SET TASK:
Duplicate the items below word for word, beginning with the line that contains "This screenshot has width=2576, height=672." and continuing through the line that contains "center [1856, 740].".

Collected data:

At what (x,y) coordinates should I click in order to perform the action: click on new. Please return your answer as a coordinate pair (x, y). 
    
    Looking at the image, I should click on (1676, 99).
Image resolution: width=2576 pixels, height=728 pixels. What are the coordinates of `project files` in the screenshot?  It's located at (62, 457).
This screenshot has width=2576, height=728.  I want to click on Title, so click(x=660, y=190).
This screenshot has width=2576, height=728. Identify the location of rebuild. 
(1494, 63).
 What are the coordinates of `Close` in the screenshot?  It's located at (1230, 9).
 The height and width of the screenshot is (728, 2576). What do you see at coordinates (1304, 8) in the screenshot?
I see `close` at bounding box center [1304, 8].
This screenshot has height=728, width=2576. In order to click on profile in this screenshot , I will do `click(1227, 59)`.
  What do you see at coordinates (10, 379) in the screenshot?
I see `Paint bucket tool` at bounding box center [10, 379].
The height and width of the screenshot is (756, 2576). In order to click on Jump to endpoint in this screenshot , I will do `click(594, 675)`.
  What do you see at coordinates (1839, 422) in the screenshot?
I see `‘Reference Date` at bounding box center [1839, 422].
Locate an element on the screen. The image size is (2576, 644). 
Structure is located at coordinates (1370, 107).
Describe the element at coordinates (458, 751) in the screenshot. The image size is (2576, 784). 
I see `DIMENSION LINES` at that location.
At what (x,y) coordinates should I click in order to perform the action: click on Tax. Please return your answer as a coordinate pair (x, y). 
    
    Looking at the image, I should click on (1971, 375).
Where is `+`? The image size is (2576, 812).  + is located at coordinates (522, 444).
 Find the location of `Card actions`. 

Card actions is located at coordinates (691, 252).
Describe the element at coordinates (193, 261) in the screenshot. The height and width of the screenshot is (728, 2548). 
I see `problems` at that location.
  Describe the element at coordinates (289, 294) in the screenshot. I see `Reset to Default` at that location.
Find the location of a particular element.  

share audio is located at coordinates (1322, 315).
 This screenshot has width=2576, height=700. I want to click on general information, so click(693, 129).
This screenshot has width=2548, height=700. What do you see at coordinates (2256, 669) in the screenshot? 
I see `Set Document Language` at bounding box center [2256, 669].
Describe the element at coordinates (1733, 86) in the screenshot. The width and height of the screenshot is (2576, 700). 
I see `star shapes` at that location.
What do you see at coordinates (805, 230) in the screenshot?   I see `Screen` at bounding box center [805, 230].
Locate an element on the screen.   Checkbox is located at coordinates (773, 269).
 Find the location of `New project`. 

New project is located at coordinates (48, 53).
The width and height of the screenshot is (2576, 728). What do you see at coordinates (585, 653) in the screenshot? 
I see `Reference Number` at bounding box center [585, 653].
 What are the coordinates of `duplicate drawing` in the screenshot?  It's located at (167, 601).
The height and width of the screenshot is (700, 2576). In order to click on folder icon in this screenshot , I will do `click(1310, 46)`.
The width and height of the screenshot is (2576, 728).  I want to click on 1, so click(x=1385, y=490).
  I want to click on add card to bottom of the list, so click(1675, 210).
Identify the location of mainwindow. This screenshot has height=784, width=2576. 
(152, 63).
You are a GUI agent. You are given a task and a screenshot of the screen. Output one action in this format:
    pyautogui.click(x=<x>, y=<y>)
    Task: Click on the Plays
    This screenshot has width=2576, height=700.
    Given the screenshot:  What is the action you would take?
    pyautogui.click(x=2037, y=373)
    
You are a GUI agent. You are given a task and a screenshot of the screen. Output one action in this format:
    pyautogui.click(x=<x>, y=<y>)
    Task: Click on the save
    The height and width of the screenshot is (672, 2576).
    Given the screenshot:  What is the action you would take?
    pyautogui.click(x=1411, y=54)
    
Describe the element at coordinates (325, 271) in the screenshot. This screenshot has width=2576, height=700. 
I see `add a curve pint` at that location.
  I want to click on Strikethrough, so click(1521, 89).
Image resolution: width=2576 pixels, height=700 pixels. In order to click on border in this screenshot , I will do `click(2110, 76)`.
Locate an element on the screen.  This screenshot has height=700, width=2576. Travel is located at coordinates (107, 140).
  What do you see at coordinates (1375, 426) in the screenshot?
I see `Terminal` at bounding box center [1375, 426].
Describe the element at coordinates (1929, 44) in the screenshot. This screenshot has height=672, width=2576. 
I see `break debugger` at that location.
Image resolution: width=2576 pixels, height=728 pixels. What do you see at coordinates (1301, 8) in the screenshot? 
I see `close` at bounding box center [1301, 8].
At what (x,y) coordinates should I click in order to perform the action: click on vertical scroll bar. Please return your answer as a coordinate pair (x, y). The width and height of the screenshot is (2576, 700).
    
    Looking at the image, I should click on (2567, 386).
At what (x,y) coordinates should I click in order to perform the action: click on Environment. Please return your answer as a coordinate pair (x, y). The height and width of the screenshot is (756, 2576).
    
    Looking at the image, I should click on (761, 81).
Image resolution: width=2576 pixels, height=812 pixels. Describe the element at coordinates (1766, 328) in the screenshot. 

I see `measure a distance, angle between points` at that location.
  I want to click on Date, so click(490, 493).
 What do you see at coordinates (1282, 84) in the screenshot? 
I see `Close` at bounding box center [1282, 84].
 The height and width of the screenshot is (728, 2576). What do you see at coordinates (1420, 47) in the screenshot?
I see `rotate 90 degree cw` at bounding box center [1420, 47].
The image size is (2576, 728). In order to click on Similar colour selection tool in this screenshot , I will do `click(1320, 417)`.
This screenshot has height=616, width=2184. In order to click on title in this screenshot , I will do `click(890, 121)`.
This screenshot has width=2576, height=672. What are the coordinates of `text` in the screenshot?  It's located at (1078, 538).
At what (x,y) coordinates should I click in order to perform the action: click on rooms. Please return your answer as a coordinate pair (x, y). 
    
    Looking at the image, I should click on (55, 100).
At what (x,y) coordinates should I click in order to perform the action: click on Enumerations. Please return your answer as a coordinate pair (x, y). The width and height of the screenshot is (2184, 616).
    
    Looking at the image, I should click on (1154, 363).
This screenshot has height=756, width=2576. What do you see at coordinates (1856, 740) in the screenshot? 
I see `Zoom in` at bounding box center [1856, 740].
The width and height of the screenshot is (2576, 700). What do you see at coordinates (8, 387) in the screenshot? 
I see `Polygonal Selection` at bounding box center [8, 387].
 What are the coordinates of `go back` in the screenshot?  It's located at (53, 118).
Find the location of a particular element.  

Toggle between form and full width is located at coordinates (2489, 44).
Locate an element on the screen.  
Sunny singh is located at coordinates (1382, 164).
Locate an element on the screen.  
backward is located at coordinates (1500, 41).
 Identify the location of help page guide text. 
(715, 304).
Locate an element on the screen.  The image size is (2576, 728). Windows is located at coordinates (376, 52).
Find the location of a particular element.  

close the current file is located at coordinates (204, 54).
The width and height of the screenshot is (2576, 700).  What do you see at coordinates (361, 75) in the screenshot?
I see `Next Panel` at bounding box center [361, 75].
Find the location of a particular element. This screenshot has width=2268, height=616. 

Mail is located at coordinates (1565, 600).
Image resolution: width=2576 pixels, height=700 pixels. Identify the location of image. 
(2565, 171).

EXERCISE RESULT:
This screenshot has width=2576, height=672. What are the coordinates of `text` in the screenshot?  It's located at (1078, 538).
At what (x,y) coordinates should I click in order to perform the action: click on rooms. Please return your answer as a coordinate pair (x, y). 
    
    Looking at the image, I should click on (55, 100).
At what (x,y) coordinates should I click in order to perform the action: click on Enumerations. Please return your answer as a coordinate pair (x, y). The width and height of the screenshot is (2184, 616).
    
    Looking at the image, I should click on (1154, 363).
This screenshot has height=756, width=2576. What do you see at coordinates (1856, 740) in the screenshot? 
I see `Zoom in` at bounding box center [1856, 740].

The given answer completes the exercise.